Initiation, development, and survival of cleistothecia of Podosphaera aphanis and their role in the epidemiology of strawberry powdery mildew.

A collection of four clonal isolates of Podosphaera aphanis was heterothallic and was composed of two mutually exclusive mating types. Cleistothecial initials approximately 20 to 30 microm in diameter were observed within 7 to 14 days after pairing of compatible isolates and developed into morphologically mature ascocarps within 4 weeks after initiation on both potted plants maintained in isolation and in field plantings in New York State and southern Norway.

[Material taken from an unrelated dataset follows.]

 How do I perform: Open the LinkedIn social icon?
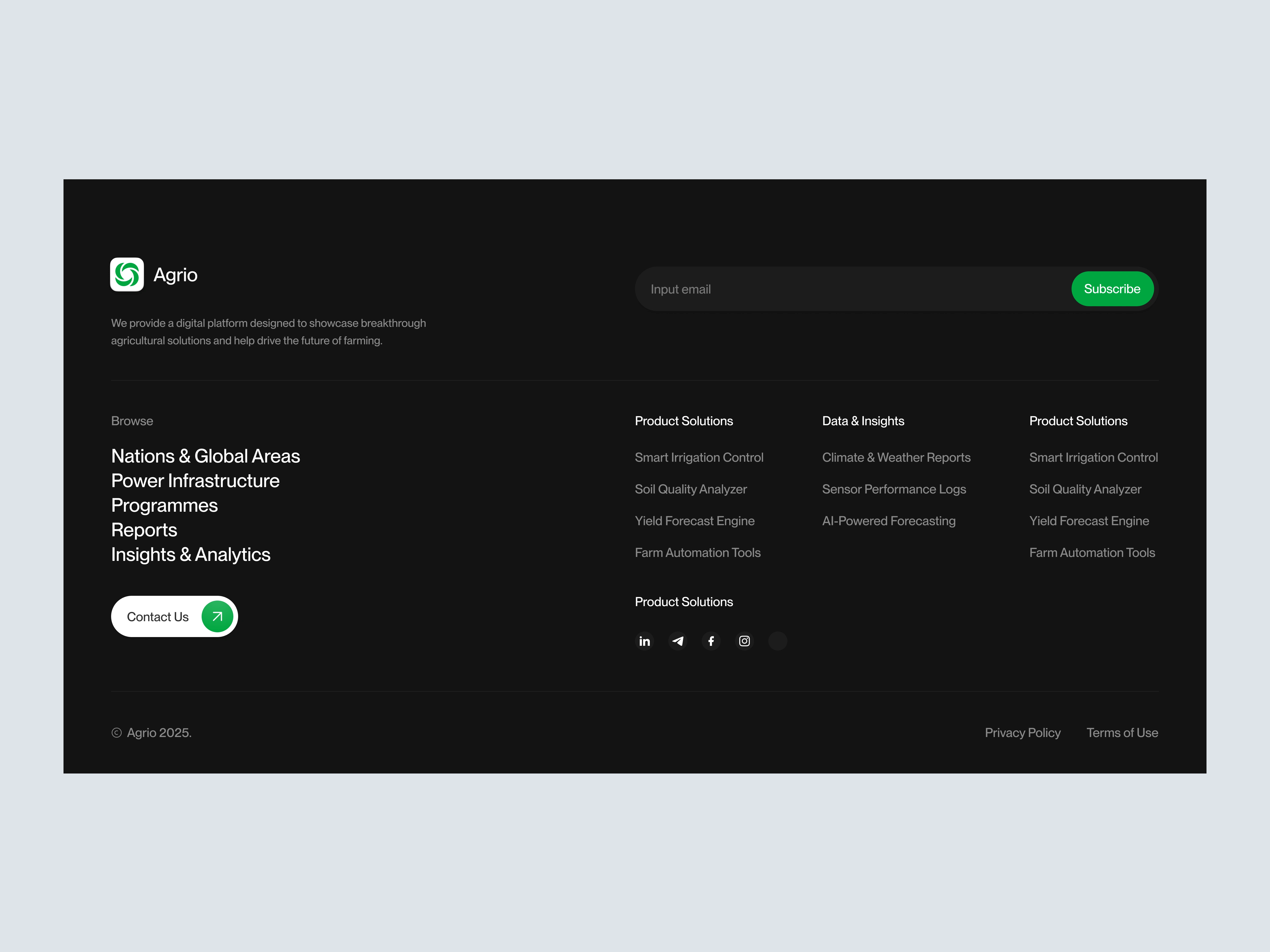[x=644, y=641]
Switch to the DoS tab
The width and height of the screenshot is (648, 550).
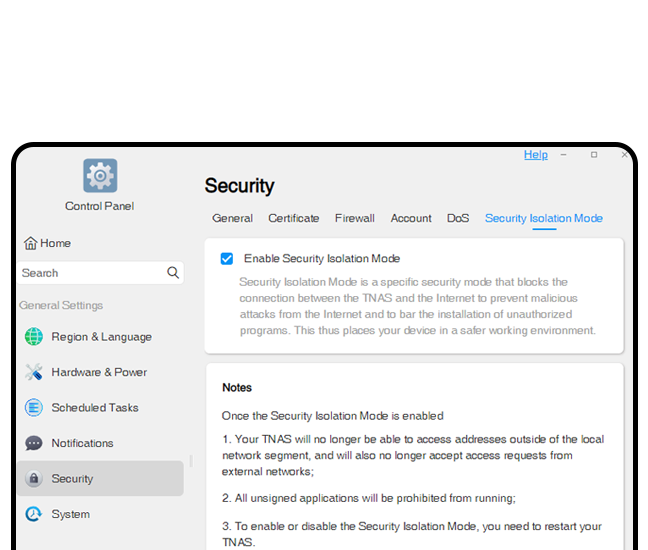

Ascospores progressed through a lengthy maturation process over winter, during which (i) the conspicuous epiplasm of the ascus was absorbed; (ii) the osmotic potential of the ascospore cytoplasm increased, resulting in bursting of prematurely freed spores in water; and, finally, (iii) resulting in the development of physiologically mature, germinable, and infectious ascospores. Release of overwintered ascospores from field collections was coincident with renewed plant growth in spring. Overwintered cleistothecia readily dehisced when wetted and released ascospores onto glass slides, detached strawberry leaves, and leaves of potted plants. Plant material exposed to discharged ascospores developed macroscopically visible mildew colonies within 7 to 10 days while noninoculated controls remained mildew free. Scanning electron and light microscopy revealed that cleistothecia of P. aphanis were enmeshed within a dense mat of hyphae on the persistent leaves of field-grown strawberry plants and were highly resistant to removal by rain while these leaves remained alive. In contrast, morphologically mature cleistothecia on leaves of nine deciduous perennial plant species were readily detached by simulated rain and seemed adapted for passive dispersal by rain to other substrates. Contrary to many previous reports, cleistothecia appear to be a functional source of primary inoculum for strawberry powdery mildew. Furthermore, they differ substantially from cleistothecia of powdery mildews of many deciduous perennial plants in their propensity to remain attached to the persistent leaves of their host during the intercrop period.